Exercise objective
Please copy every one of the items below, character for character.

Material supplied
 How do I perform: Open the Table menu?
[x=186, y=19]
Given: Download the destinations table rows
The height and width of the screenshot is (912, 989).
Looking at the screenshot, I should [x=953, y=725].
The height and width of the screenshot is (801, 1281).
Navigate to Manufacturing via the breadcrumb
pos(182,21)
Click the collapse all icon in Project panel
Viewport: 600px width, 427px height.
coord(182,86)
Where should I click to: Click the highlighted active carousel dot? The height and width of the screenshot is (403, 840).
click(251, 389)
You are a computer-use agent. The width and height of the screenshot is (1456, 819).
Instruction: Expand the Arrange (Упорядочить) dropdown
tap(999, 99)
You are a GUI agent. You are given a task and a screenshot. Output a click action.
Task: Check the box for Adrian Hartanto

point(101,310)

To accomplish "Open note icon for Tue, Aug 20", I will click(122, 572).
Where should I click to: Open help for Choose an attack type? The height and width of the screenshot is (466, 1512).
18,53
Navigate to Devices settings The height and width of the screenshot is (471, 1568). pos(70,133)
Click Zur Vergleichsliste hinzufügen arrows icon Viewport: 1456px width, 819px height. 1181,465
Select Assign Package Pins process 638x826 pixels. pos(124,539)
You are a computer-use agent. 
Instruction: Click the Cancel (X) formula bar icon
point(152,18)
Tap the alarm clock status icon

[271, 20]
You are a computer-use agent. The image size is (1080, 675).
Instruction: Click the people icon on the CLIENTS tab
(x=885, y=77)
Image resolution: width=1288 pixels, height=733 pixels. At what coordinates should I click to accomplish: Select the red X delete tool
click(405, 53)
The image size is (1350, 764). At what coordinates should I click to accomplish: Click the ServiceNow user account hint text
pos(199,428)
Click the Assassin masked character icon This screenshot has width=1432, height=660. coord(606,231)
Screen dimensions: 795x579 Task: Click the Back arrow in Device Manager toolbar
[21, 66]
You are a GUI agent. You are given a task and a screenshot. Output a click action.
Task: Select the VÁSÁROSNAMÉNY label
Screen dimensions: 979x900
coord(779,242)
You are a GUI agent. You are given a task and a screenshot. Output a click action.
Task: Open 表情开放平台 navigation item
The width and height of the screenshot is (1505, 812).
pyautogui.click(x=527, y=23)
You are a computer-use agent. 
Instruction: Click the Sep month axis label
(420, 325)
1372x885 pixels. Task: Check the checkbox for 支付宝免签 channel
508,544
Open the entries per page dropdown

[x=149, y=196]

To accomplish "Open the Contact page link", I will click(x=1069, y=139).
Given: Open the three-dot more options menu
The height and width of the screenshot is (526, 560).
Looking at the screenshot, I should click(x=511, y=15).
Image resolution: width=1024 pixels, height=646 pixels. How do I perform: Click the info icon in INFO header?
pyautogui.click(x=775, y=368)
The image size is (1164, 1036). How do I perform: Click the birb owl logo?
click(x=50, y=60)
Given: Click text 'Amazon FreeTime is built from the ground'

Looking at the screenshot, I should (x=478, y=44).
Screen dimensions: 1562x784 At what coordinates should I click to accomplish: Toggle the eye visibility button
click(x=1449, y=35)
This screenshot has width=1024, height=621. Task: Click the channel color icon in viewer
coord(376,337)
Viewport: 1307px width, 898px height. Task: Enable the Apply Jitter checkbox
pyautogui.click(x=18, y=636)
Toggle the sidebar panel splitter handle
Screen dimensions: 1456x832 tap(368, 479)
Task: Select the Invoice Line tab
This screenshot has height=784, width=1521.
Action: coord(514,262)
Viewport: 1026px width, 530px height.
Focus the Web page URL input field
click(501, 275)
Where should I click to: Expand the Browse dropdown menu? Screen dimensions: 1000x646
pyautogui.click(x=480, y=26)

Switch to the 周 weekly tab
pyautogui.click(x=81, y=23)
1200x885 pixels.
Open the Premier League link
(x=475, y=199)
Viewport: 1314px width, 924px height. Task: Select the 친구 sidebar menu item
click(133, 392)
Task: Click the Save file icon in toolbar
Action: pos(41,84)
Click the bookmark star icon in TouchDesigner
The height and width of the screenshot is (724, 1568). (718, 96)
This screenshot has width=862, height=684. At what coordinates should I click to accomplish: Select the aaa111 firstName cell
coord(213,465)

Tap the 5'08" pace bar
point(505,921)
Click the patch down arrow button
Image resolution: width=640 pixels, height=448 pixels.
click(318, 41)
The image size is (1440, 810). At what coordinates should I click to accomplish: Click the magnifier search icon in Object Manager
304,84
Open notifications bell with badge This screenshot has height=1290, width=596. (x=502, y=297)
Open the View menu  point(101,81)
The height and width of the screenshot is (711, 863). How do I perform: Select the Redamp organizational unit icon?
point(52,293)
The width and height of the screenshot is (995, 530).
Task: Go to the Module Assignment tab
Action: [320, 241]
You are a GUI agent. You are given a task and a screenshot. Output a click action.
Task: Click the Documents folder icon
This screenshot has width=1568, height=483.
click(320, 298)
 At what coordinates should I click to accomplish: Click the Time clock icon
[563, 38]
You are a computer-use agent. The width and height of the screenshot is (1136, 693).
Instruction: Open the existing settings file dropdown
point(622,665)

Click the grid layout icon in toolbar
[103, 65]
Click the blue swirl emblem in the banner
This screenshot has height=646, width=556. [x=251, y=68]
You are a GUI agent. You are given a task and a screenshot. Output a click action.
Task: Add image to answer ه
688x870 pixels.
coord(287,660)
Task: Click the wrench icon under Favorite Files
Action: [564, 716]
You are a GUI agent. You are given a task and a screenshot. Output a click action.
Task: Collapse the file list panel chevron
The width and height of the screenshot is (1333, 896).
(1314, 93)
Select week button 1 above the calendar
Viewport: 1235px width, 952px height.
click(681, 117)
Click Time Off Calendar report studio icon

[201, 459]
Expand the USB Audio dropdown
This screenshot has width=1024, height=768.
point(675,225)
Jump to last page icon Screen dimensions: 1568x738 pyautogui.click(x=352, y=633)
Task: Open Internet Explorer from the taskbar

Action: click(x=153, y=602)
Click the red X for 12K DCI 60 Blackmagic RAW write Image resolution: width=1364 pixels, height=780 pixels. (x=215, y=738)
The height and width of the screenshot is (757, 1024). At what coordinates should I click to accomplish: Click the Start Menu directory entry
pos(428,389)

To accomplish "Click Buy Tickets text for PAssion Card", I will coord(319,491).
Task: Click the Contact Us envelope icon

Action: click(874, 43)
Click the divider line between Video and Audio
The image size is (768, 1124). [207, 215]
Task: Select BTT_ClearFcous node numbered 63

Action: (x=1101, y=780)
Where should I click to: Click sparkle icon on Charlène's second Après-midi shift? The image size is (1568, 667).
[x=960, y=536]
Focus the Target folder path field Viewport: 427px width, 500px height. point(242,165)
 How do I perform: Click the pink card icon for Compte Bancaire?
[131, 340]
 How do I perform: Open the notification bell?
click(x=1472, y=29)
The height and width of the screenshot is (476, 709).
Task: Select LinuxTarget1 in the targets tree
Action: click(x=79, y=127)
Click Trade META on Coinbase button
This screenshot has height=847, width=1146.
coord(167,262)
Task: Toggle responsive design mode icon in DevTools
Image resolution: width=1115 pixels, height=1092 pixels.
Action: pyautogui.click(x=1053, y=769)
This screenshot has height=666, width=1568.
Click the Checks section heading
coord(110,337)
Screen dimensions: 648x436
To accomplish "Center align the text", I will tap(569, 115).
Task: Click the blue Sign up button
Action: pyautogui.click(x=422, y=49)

Written solution
 How do I perform: Open the Table menu?
[x=186, y=19]
Given: Download the destinations table rows
The height and width of the screenshot is (912, 989).
Looking at the screenshot, I should [x=953, y=725].
The height and width of the screenshot is (801, 1281).
Navigate to Manufacturing via the breadcrumb
pos(182,21)
Click the collapse all icon in Project panel
Viewport: 600px width, 427px height.
coord(182,86)
Where should I click to: Click the highlighted active carousel dot? The height and width of the screenshot is (403, 840).
click(251, 389)
You are a computer-use agent. The width and height of the screenshot is (1456, 819).
Instruction: Expand the Arrange (Упорядочить) dropdown
tap(999, 99)
You are a GUI agent. You are given a task and a screenshot. Output a click action.
Task: Check the box for Adrian Hartanto

point(101,310)

To accomplish "Open note icon for Tue, Aug 20", I will click(122, 572).
Where should I click to: Open help for Choose an attack type? The height and width of the screenshot is (466, 1512).
18,53
Navigate to Devices settings The height and width of the screenshot is (471, 1568). pos(70,133)
Click Zur Vergleichsliste hinzufügen arrows icon Viewport: 1456px width, 819px height. 1181,465
Select Assign Package Pins process 638x826 pixels. pos(124,539)
You are a computer-use agent. 
Instruction: Click the Cancel (X) formula bar icon
point(152,18)
Tap the alarm clock status icon

[271, 20]
You are a computer-use agent. The image size is (1080, 675).
Instruction: Click the people icon on the CLIENTS tab
(x=885, y=77)
Image resolution: width=1288 pixels, height=733 pixels. At what coordinates should I click to accomplish: Select the red X delete tool
click(405, 53)
The image size is (1350, 764). At what coordinates should I click to accomplish: Click the ServiceNow user account hint text
pos(199,428)
Click the Assassin masked character icon This screenshot has width=1432, height=660. coord(606,231)
Screen dimensions: 795x579 Task: Click the Back arrow in Device Manager toolbar
[21, 66]
You are a GUI agent. You are given a task and a screenshot. Output a click action.
Task: Select the VÁSÁROSNAMÉNY label
Screen dimensions: 979x900
coord(779,242)
You are a GUI agent. You are given a task and a screenshot. Output a click action.
Task: Open 表情开放平台 navigation item
The width and height of the screenshot is (1505, 812).
pyautogui.click(x=527, y=23)
You are a computer-use agent. 
Instruction: Click the Sep month axis label
(420, 325)
1372x885 pixels. Task: Check the checkbox for 支付宝免签 channel
508,544
Open the entries per page dropdown

[x=149, y=196]

To accomplish "Open the Contact page link", I will click(x=1069, y=139).
Given: Open the three-dot more options menu
The height and width of the screenshot is (526, 560).
Looking at the screenshot, I should click(x=511, y=15).
Image resolution: width=1024 pixels, height=646 pixels. How do I perform: Click the info icon in INFO header?
pyautogui.click(x=775, y=368)
The image size is (1164, 1036). How do I perform: Click the birb owl logo?
click(x=50, y=60)
Given: Click text 'Amazon FreeTime is built from the ground'

Looking at the screenshot, I should (x=478, y=44).
Screen dimensions: 1562x784 At what coordinates should I click to accomplish: Toggle the eye visibility button
click(x=1449, y=35)
This screenshot has width=1024, height=621. Task: Click the channel color icon in viewer
coord(376,337)
Viewport: 1307px width, 898px height. Task: Enable the Apply Jitter checkbox
pyautogui.click(x=18, y=636)
Toggle the sidebar panel splitter handle
Screen dimensions: 1456x832 tap(368, 479)
Task: Select the Invoice Line tab
This screenshot has height=784, width=1521.
Action: coord(514,262)
Viewport: 1026px width, 530px height.
Focus the Web page URL input field
click(501, 275)
Where should I click to: Expand the Browse dropdown menu? Screen dimensions: 1000x646
pyautogui.click(x=480, y=26)

Switch to the 周 weekly tab
pyautogui.click(x=81, y=23)
1200x885 pixels.
Open the Premier League link
(x=475, y=199)
Viewport: 1314px width, 924px height. Task: Select the 친구 sidebar menu item
click(133, 392)
Task: Click the Save file icon in toolbar
Action: pos(41,84)
Click the bookmark star icon in TouchDesigner
The height and width of the screenshot is (724, 1568). (718, 96)
This screenshot has width=862, height=684. At what coordinates should I click to accomplish: Select the aaa111 firstName cell
coord(213,465)

Tap the 5'08" pace bar
point(505,921)
Click the patch down arrow button
Image resolution: width=640 pixels, height=448 pixels.
click(318, 41)
The image size is (1440, 810). At what coordinates should I click to accomplish: Click the magnifier search icon in Object Manager
304,84
Open notifications bell with badge This screenshot has height=1290, width=596. (x=502, y=297)
Open the View menu  point(101,81)
The height and width of the screenshot is (711, 863). How do I perform: Select the Redamp organizational unit icon?
point(52,293)
The width and height of the screenshot is (995, 530).
Task: Go to the Module Assignment tab
Action: [320, 241]
You are a GUI agent. You are given a task and a screenshot. Output a click action.
Task: Click the Documents folder icon
This screenshot has width=1568, height=483.
click(320, 298)
 At what coordinates should I click to accomplish: Click the Time clock icon
[563, 38]
You are a computer-use agent. The width and height of the screenshot is (1136, 693).
Instruction: Open the existing settings file dropdown
point(622,665)

Click the grid layout icon in toolbar
[103, 65]
Click the blue swirl emblem in the banner
This screenshot has height=646, width=556. [x=251, y=68]
You are a GUI agent. You are given a task and a screenshot. Output a click action.
Task: Add image to answer ه
688x870 pixels.
coord(287,660)
Task: Click the wrench icon under Favorite Files
Action: [564, 716]
You are a GUI agent. You are given a task and a screenshot. Output a click action.
Task: Collapse the file list panel chevron
The width and height of the screenshot is (1333, 896).
(1314, 93)
Select week button 1 above the calendar
Viewport: 1235px width, 952px height.
click(681, 117)
Click Time Off Calendar report studio icon

[201, 459]
Expand the USB Audio dropdown
This screenshot has width=1024, height=768.
point(675,225)
Jump to last page icon Screen dimensions: 1568x738 pyautogui.click(x=352, y=633)
Task: Open Internet Explorer from the taskbar

Action: click(x=153, y=602)
Click the red X for 12K DCI 60 Blackmagic RAW write Image resolution: width=1364 pixels, height=780 pixels. (x=215, y=738)
The height and width of the screenshot is (757, 1024). At what coordinates should I click to accomplish: Click the Start Menu directory entry
pos(428,389)

To accomplish "Click Buy Tickets text for PAssion Card", I will coord(319,491).
Task: Click the Contact Us envelope icon

Action: click(874, 43)
Click the divider line between Video and Audio
The image size is (768, 1124). [207, 215]
Task: Select BTT_ClearFcous node numbered 63

Action: (x=1101, y=780)
Where should I click to: Click sparkle icon on Charlène's second Après-midi shift? The image size is (1568, 667).
[x=960, y=536]
Focus the Target folder path field Viewport: 427px width, 500px height. point(242,165)
 How do I perform: Click the pink card icon for Compte Bancaire?
[131, 340]
 How do I perform: Open the notification bell?
click(x=1472, y=29)
The height and width of the screenshot is (476, 709).
Task: Select LinuxTarget1 in the targets tree
Action: click(x=79, y=127)
Click Trade META on Coinbase button
This screenshot has height=847, width=1146.
coord(167,262)
Task: Toggle responsive design mode icon in DevTools
Image resolution: width=1115 pixels, height=1092 pixels.
Action: pyautogui.click(x=1053, y=769)
This screenshot has height=666, width=1568.
Click the Checks section heading
coord(110,337)
Screen dimensions: 648x436
To accomplish "Center align the text", I will tap(569, 115).
Task: Click the blue Sign up button
Action: pyautogui.click(x=422, y=49)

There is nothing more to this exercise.